Why Does Christian Fiction Suck? — Odd Librarian Out


If the Bible is the Greatest Love story ever told, why do Christians suck so much at telling it.

Let me lay my cards on the table. If you’ve read this blog before and haven’t figured it out by now, I am a Christian. I grew up watching Superbook, Veggie Tales, The Flying House, and that Stories from the Bible made by Hanna-Barbara.

I’ve read The Red Tent, and The Shack, I’ve seen God’s Not Dead, I’ve even seen a musical about Ester, that desperately wants her to be Cinderella. These books and movies are all awful. I want to know: why?

The ceiling of the Sistine Chapel, Handle’s ‘Messiah’ and Dantie’s Inferno are all great works of art. Some of the greatest art, music and works of literature in history were created by Christians.

So why do modern Christians creators suck so bad?

I think there are three main reasons: We shy away from important issues, We’re more concerned with painting ourselves as the good guys than we are about telling a story, and we are more concerned with emotional validation than growing in wisdom and faith.

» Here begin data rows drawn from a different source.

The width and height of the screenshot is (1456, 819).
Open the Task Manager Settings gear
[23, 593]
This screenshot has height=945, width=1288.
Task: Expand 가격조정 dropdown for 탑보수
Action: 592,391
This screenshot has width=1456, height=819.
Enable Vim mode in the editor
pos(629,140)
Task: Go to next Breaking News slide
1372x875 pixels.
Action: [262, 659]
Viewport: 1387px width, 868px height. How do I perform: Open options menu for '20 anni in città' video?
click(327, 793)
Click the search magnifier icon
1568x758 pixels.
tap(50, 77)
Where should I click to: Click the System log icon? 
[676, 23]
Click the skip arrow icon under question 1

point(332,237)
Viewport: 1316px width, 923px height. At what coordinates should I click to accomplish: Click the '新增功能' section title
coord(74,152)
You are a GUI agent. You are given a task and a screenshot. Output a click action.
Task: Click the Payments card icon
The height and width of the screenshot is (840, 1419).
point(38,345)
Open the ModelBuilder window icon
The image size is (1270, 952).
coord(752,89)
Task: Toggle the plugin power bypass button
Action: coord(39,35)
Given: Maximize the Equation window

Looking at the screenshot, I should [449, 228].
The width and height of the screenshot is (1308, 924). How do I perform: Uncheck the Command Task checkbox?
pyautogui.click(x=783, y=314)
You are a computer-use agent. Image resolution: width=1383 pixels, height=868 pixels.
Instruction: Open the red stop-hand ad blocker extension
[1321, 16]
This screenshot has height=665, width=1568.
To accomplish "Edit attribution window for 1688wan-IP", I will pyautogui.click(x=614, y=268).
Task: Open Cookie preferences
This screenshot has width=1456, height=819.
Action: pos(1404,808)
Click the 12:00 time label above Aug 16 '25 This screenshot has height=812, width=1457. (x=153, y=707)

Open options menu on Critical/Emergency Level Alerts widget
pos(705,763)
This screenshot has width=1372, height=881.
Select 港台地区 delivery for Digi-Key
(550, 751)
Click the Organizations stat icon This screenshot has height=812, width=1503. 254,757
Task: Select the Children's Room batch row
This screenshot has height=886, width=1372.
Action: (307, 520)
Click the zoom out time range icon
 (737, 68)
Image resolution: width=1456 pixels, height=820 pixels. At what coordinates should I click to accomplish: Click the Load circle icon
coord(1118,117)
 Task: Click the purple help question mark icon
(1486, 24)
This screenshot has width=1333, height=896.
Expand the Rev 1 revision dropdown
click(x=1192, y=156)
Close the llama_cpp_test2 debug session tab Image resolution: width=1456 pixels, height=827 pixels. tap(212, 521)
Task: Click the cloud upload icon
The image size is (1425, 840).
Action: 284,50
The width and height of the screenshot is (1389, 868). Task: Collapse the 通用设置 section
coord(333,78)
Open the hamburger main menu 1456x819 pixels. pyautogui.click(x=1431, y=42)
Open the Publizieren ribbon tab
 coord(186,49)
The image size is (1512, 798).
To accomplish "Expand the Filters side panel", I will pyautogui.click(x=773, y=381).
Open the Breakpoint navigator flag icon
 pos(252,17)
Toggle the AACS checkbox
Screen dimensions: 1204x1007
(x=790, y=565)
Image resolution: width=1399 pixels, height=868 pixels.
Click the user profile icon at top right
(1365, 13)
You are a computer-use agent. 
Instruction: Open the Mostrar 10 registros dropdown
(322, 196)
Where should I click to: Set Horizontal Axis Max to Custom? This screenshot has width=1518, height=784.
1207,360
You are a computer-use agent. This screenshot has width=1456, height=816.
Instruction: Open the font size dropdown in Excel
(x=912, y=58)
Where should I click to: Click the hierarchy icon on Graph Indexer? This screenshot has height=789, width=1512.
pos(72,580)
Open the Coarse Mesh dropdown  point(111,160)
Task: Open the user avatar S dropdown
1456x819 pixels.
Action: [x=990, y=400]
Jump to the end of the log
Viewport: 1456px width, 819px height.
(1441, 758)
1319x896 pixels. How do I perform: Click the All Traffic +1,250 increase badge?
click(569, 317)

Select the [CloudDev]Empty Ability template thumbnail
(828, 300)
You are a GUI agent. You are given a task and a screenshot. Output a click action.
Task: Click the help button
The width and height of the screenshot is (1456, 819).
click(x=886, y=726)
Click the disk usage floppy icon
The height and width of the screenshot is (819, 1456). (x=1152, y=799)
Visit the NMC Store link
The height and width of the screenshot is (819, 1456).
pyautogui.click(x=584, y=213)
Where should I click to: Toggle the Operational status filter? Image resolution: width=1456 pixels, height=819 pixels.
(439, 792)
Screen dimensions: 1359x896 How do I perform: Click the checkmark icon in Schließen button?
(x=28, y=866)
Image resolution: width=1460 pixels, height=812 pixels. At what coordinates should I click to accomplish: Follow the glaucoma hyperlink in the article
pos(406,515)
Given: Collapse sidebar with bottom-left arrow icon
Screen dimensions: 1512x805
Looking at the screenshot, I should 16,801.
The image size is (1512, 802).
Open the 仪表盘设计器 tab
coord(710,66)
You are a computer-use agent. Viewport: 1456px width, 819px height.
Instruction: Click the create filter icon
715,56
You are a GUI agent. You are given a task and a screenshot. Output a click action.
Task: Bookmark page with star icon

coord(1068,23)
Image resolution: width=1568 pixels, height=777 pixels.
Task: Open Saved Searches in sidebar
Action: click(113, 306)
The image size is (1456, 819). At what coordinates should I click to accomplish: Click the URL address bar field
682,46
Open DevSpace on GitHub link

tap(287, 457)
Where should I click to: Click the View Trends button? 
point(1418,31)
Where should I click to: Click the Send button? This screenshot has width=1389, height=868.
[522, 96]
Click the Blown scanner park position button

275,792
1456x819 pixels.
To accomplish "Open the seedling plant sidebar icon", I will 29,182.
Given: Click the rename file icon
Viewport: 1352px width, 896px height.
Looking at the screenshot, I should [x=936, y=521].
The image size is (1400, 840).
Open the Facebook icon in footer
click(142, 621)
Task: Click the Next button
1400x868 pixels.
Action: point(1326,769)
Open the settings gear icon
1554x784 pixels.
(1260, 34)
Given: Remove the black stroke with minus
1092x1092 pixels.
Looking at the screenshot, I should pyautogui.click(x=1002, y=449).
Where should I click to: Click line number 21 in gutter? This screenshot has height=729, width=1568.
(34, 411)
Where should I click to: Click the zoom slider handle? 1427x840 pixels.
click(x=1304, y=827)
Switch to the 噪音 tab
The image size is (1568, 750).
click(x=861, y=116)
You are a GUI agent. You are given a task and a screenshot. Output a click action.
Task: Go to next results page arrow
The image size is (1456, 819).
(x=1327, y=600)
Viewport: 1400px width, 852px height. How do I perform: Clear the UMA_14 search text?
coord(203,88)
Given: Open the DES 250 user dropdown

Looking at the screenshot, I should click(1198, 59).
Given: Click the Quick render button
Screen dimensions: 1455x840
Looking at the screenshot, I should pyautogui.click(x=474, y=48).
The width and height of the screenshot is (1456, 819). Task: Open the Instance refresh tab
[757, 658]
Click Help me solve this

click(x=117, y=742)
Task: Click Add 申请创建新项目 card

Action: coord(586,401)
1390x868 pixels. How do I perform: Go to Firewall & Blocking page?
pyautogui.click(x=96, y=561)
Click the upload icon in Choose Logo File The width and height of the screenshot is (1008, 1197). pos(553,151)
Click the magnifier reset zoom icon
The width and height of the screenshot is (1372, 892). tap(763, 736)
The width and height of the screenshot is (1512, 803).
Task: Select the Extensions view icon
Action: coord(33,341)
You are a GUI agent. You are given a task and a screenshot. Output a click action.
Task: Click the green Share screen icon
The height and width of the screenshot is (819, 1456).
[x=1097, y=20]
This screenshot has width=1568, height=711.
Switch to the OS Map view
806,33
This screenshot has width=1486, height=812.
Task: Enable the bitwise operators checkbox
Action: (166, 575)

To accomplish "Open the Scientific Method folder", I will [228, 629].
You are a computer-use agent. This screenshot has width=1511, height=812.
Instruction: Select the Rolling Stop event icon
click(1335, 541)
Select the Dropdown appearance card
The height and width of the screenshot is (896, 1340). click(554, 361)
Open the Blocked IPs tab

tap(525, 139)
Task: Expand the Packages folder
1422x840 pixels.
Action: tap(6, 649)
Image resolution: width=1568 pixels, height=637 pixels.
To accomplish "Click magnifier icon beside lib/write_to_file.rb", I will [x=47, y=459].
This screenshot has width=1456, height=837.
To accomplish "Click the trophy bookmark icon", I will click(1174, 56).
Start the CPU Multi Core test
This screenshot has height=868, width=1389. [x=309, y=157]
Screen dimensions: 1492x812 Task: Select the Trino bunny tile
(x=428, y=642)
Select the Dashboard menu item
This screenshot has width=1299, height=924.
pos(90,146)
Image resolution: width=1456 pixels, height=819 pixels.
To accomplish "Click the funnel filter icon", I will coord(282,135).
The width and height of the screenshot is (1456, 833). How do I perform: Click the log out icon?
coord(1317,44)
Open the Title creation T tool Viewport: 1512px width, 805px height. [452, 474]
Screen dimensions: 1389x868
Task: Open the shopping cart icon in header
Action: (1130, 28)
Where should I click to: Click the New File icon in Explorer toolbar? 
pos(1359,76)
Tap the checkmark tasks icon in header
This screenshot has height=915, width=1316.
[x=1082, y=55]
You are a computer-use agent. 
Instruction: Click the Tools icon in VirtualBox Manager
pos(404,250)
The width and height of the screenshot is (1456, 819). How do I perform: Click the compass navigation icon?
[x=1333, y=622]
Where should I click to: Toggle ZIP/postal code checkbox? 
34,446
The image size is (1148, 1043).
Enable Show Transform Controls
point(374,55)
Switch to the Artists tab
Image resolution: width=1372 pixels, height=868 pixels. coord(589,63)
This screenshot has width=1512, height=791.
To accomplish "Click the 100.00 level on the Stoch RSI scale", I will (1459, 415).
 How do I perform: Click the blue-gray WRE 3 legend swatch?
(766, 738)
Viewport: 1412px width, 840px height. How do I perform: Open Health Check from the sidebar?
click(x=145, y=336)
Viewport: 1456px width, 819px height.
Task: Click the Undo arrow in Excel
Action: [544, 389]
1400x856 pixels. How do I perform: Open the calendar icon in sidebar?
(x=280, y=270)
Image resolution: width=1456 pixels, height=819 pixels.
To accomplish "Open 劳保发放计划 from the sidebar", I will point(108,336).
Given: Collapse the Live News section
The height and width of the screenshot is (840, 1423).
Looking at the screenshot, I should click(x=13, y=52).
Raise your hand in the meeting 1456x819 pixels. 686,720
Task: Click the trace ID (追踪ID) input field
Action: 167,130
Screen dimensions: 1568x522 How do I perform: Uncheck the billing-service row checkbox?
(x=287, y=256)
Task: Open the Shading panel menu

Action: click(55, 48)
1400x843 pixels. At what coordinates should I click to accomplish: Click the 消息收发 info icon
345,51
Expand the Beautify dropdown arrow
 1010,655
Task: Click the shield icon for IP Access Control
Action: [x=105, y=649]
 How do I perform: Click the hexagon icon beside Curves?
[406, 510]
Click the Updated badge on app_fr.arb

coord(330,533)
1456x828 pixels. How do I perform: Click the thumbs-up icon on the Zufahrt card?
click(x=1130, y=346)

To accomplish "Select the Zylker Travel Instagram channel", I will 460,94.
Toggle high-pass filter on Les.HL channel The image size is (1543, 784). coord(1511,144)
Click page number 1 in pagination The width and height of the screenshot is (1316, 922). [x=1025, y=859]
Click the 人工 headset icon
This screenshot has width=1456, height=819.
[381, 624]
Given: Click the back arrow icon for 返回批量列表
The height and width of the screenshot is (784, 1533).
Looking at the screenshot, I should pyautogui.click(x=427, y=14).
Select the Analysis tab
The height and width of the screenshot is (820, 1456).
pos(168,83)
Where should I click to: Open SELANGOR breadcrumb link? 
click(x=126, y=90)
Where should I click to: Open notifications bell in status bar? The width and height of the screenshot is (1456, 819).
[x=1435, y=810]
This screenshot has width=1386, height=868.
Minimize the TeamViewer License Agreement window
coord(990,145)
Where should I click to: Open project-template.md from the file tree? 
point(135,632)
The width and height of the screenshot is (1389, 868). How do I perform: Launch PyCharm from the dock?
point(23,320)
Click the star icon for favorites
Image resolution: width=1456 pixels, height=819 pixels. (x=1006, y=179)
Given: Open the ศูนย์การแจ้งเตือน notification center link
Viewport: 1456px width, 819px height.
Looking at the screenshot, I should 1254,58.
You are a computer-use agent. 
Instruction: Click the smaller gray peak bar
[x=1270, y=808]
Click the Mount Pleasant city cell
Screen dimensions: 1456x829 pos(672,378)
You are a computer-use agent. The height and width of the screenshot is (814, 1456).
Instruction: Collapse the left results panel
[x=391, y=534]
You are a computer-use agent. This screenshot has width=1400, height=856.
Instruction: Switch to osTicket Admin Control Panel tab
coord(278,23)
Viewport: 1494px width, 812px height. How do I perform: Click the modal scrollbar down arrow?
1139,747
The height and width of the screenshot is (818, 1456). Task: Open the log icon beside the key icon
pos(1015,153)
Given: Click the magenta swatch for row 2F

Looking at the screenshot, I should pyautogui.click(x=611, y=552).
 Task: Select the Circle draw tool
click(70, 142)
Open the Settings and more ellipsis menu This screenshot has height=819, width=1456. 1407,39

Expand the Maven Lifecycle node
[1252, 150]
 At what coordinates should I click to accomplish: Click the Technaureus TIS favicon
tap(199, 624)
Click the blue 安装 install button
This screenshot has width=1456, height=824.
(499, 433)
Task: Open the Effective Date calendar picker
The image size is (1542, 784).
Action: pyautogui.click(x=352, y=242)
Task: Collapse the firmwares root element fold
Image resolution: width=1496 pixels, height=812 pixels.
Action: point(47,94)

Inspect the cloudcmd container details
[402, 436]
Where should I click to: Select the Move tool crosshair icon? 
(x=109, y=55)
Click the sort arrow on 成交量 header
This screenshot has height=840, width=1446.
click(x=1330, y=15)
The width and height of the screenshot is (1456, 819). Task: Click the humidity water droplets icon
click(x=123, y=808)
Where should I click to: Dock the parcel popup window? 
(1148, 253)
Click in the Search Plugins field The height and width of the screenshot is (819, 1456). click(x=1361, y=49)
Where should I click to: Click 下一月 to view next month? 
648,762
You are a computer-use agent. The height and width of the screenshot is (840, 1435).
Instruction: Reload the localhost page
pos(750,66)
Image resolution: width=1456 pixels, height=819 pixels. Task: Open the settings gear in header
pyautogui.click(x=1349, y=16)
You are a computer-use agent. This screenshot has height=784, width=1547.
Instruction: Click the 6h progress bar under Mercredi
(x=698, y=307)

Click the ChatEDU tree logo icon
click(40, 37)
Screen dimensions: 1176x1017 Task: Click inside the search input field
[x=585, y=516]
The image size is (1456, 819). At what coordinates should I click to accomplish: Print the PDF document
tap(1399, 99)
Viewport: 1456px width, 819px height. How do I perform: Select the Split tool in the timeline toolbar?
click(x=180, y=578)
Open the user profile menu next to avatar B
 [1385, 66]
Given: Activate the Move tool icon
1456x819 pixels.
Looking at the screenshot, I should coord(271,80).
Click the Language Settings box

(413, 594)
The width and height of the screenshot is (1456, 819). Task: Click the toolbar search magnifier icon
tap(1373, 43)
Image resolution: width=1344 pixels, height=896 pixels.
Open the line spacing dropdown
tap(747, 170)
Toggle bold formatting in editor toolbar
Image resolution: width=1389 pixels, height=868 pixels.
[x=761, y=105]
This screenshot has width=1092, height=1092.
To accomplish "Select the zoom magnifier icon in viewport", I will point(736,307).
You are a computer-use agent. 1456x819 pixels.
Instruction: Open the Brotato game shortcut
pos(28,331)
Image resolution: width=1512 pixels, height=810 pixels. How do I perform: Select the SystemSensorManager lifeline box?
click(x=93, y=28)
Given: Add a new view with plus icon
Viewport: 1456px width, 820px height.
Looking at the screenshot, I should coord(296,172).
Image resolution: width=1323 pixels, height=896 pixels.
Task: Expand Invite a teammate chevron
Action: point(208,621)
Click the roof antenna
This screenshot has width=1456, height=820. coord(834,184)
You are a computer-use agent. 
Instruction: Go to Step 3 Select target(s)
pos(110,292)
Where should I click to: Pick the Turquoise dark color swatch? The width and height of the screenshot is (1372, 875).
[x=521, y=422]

Read the rest of her argument here: Why Does Christian Fiction Suck? — Odd Librarian Out

How ’bout it folk, do you agree?  Do Judeo-Christian fiction writers miss the target?  Or are there good Judeo-Christian works out there, stories that are not more emotional validation gooshie stuff than good stories about faith?

I suggested that she read Jane Lebak’s work, I love the Father Jay stories.


2 thoughts on “Why Does Christian Fiction Suck? — Odd Librarian Out

  1. I’ve written what I think a killer alternate history about the Apostle Paul within a science fiction context. I can’t share it because it’s still (theoretically) being considered for an anthology. Mysterion, a speculative fiction Christian periodical passed on it, I suspect because it was too Jewish. Personally, I think it’s a really compelling tale and addresses one of my pet peeves about Paul and his not developing a disciple to follow in his footsteps after him bringing the goyim (Gentiles) to a knowledge of the Jewish Messiah King.